1. **Automate security scanning** - SAST, DAST, SCA in CI/CD
2. **Validate all inputs** - Trust nothing from users
3. **Use security libraries** - OWASP, helmet.js, DOMPurify
4. **Keep dependencies updated** - Monitor with Dependabot

### Compliance

1. **Understand scope** - Which regulations apply to you
2. **Document everything** - Policies, procedures, decisions
3. **Regular audits** - Internal + external reviews
4. **Work with legal** - Don't interpret regulations alone

---

## Common Pitfalls

### 1. Security as an Afterthought

**Antipattern:** Build first, secure later
**Result:** Expensive retrofitting, vulnerabilities in production

**Better:** Integrate security from design phase

### 2. Trusting Client-Side Validation

**Antipattern:** Only validate on frontend
**Result:** Attacker bypasses with curl

**Better:** Always validate on backend

### 3. Rolling Your Own Crypto

**Antipattern:** Custom encryption or hashing
**Result:** Weak crypto, vulnerabilities

**Better:** Use proven libraries (bcrypt, libsodium)

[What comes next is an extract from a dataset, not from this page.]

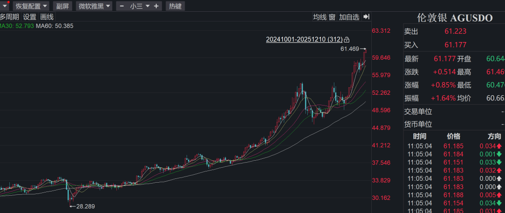Toggle the 均线 moving average display
The height and width of the screenshot is (213, 505).
319,17
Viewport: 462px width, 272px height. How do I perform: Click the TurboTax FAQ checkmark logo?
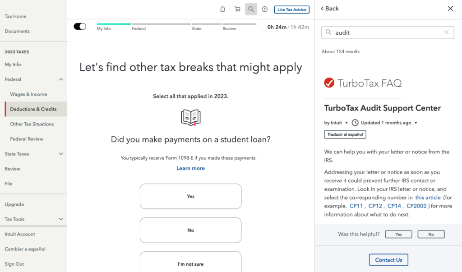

### 4. Over-Reliance on Compliance

**Antipattern:** "We're compliant, so we're secure"
**Result:** Compliant but insecure

**Better:** Compliance is minimum; security is ongoing

### 5. Ignoring Low-Risk Threats

**Antipattern:** Only fix CRITICAL issues
**Result:** Death by a thousand cuts

**Better:** Systematically address all severity levels

---

## Related Skills

- **quality-assurance** - Security testing and validation gates
- **api-designer** - API security patterns
- **deployment-advisor** - Infrastructure security
- **framework-orchestrator** - Security in phase gates
- **data-engineer** - Data security and privacy

---

## Deliverables

When using Security Architect, produce:

1. **Threat Model**
   - Asset inventory
   - Trust boundaries
   - STRIDE analysis
   - Risk assessment
   - Mitigation plan

2. **Security Architecture Document**
   - Authentication/authorization design
   - Encryption strategy
   - Secrets management
   - Network diagram with security controls

3. **Secure Code Review Report**
   - OWASP Top 10 findings
   - Severity ratings
   - Remediation recommendations
   - Re-test results

4. **Compliance Checklist**
   - Applicable regulations
   - Implementation status
   - Gap analysis
   - Remediation plan

---

## Success Metrics

Security Architect is effective when:

- Threat models completed before development
- Zero CRITICAL vulnerabilities in production
- Security incidents <1 per year
- Compliance audits passed
- Security gates enforced in CI/CD
- Team follows secure coding practices
- Regular security training completed

---

**Remember:** Security is not a feature, it's a foundation. Build it in from the start.